**WHAT YOU WILL DO**. Switch "accomplish" to "complete" in the lines below, and reproduce everything else unchanged.

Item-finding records
——
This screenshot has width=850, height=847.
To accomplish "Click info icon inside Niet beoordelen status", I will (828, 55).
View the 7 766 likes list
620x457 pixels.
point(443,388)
——
**REPLY TO THE TASK**.
This screenshot has width=850, height=847.
To complete "Click info icon inside Niet beoordelen status", I will (828, 55).
View the 7 766 likes list
620x457 pixels.
point(443,388)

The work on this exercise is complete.